はてなダイアリーから引き継ぎました。(2018年8月31日)

植村さんの図式、分かる!

思想史には疎いし、右翼思想を読んでいないせいもあるのだが

日本思想という病(SYNODOS READINGS)

日本思想という病(SYNODOS READINGS)

植村和秀さんの「思想史からの昭和史」が分かりやすいマッピングを提示してくれていてありがたい。「右翼/左翼」ではなく、もう一つ軸を加えている。つまり、「理の軸/気の軸」を交差させて、「理の軸」は丸山真男vs平泉澄、「気の軸」は西田幾太郎と蓑田胸喜としている。もし自分の読書や研究においていやそれ違うだろと思うことがあっても、昭和思想を読んでいく時の見取り図としてはとても分かりやすいような気がする。
気がする、というのは、もちろん私が専門家ではないから。
たぶんこれは英文学でもできるだろうと思う。自分で本を書くときこの図式を知っていれば…と思いつつ、いややっただろうかとも考える。もちろんジェイムソン『政治的無意識』の読者だからあの四象限の図式を知っていたわけで、私も「来るべき〈英文学〉」を語ろうとするならば人物・ポジション相関図を作って四象限を作り、その組み合わせ(の有無というか不在存在の可能性)を考えても良かったのだが、あの時は英文学からサヨウナラしたかったからやらなかったのだったろうなあ。
もしやりたい人がいれば、
太平洋戦争と英文学者

太平洋戦争と英文学者

でやると結構うまくいくとおもう。
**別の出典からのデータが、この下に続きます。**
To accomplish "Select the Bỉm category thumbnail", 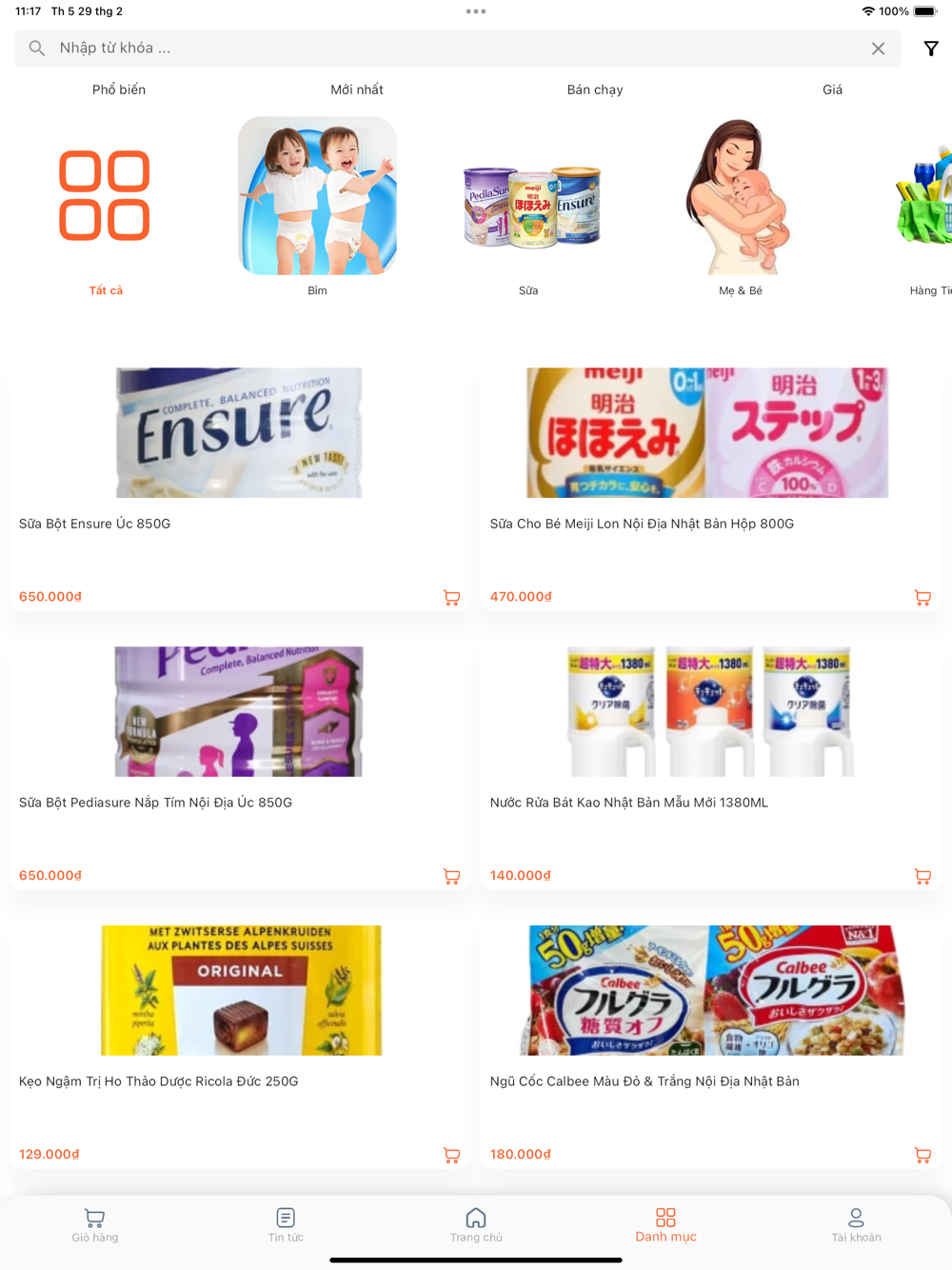I will point(317,196).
今では知られていない英文学者も論じられているから、四象限(何を軸にするのかはもちろん論者の意図による)が埋めやすいはず。1930年代〜45年を考えると、「気の軸」の元気な人は中野好夫でいいような気はする。大和資雄は典型。では、元気でないネガティブな人はどうだろう。蓑田胸喜のような誰にでも噛み付く人って英文学者にいたっけ・・・英文学者で「理の軸」というのはどうか。とりあえず齋藤勇、学問=非政治性という理念を考えている。この人に対抗するような理論派、左翼の英文学者の歴史はそろそろ研究が出てきている。あと、私が肯定的に捉えた(たぶんそうしすぎた)中島敦はどこに入れるか。・・・ともあれ、こういうのは「英文学部」という看板がまだ十分有効な場所にいる方の仕事だろう。
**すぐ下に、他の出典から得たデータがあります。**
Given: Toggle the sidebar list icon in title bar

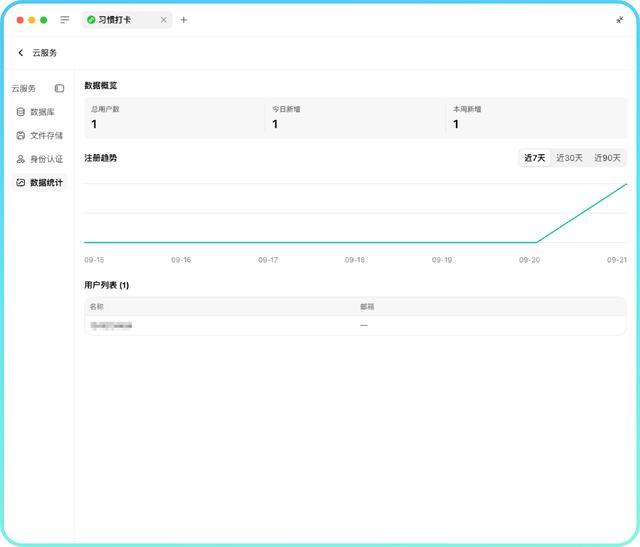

今の私なら、戦前の英文学者のマッピングとして、宮崎さんの「イギリス尊敬/イギリス反対」という軸を踏まえた上で、ここに、当時の英文学者の一部が出会っていたはずのアジアで"english literatures"をどう扱ったのかというところを考えたいような気がする。イギリス反対で「シェイクスピアを日本に奪還せよ」(これ今の「シェイ屑ピア派はどう扱うのか、今度聞いてみよう)の大和資雄のような人たちは、では多様な「シェイ屑ピア」を、「大東亜共栄圏」にすでにあったenglish literaturesを肯定したのかどうか。ここで「ブルジョワ/プロレタリア」という軸や「本国/植民地」という軸を入れてみたい気もするな。